His Democratic vice chair, Sen. Curtis Hertel (D-East Lansing) called the notion of Whitmer sinking any potential deal a “ridiculous misrepresentation.”

“There was at no point anything that was presented to my caucus in a way that was acceptable either,” Hertel told reporters.

In a texted response to Hall and other Republicans’ accusations, Whitmer spokesperson Bobby Leddy referred to the comments from Hertel and Stamas while referencing bills that did pass through divided government.

“Whitmer is always ready to work with anyone who’s serious about solving problems and getting things done that will make working families’ lives better right now,” Leddy said.

After apparently cycling through various policy suggestions to accompany the economic development incentives, Republicans settled on a measure to keep the state Department of Treasury from collecting sales and use taxes on businesses for delivery and installation services.

Supporters worried the Treasury was unfairly going after small businesses for that tax revenue despite Michigan not having a service tax.

“We don’t have a service tax in Michigan.

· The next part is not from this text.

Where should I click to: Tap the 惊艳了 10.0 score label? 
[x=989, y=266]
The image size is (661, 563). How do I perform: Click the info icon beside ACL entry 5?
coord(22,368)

Now they’re having to jump through all these hoops, battle the state in the tax tribunal. It’s really become an issue,” Rep. Pat Outman (R-Six Lakes) said.

He co-sponsored a bill package to prevent that that had last come up in March.

Republican House communications said the resurrected proposal would have included $180 million to help make up for the revenue lost from delivery and installation taxes. It would have been spread out over a three-year period.

Republicans say the rest of the spending in the failed talks would have been for some year-end accounting work to fill in gaps. That includes re-authorizing funds for the state’s Independent Citizens Redistricting Commission.

The group has been raising concerns for months that it needed money appropriated during the last budget cycle re-authorized so it could pay its legal fees to defend the state’s new legislative districts in court.

Now that each priority has failed to pass, it will be up to the next Legislature to pick up the pieces.

With Democrats taking a narrow majority in the House, Whitmer will likely need Republican support to get her economic policies through.

That could open the door for Hall and his caucus to exert some power from the minority.

“I’m disappointed and it creates questions about how well we’re going to be able to work together. It’s not the tone we want to set,” Hall said, expressing his frustrations with how this session’s talks ended.

Still, Whitmer’s team appears forward-focused.

“In less than a month, an entirely new legislature will be seated after Michiganders voted to change leadership, and we look to tackle this and more with new lawmakers in the new year,” Leddy said.